▸ **EXERCISE REQUIREMENTS**
Below are entries to examine: work out how many lines contain the word "dropdown", and give only that number.
--- MATERIAL PROVIDED Enclosed Below ---
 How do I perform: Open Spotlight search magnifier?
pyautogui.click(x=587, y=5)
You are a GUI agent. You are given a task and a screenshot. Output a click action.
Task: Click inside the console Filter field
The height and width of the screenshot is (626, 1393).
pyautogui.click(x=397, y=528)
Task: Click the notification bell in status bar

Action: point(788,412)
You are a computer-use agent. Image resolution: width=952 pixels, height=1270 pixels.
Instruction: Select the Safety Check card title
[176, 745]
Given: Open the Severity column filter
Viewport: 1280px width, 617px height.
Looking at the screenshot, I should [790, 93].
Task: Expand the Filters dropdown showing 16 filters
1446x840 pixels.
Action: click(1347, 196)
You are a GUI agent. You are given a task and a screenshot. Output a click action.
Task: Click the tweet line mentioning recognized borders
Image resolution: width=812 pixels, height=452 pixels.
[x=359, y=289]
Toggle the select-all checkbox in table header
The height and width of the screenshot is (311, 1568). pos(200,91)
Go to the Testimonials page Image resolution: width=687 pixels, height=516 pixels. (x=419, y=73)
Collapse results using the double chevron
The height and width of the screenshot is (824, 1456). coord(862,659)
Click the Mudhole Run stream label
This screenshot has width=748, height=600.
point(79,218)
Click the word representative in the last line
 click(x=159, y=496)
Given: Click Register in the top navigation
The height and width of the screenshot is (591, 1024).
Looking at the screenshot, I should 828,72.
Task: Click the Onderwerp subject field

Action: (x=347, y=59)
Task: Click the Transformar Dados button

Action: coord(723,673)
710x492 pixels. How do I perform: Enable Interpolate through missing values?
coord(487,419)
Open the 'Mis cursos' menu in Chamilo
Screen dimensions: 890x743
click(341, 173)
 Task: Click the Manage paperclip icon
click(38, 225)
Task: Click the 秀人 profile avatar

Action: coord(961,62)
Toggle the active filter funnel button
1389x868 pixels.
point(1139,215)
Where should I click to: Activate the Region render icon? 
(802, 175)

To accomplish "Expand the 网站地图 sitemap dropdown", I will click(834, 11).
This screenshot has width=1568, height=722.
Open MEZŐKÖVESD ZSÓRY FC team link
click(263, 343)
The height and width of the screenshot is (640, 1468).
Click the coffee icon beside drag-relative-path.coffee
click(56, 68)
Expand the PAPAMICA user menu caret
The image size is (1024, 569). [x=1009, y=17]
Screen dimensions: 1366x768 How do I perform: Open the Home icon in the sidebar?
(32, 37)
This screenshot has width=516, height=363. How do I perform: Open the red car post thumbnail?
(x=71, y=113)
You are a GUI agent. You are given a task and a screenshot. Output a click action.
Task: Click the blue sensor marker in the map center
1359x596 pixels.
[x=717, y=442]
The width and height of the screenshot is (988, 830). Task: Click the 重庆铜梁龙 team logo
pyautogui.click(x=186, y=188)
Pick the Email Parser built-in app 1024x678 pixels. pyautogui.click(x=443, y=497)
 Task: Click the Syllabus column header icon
--- End of Enclosed MATERIAL PROVIDED ---
▸ **YOUR SOLUTION**
2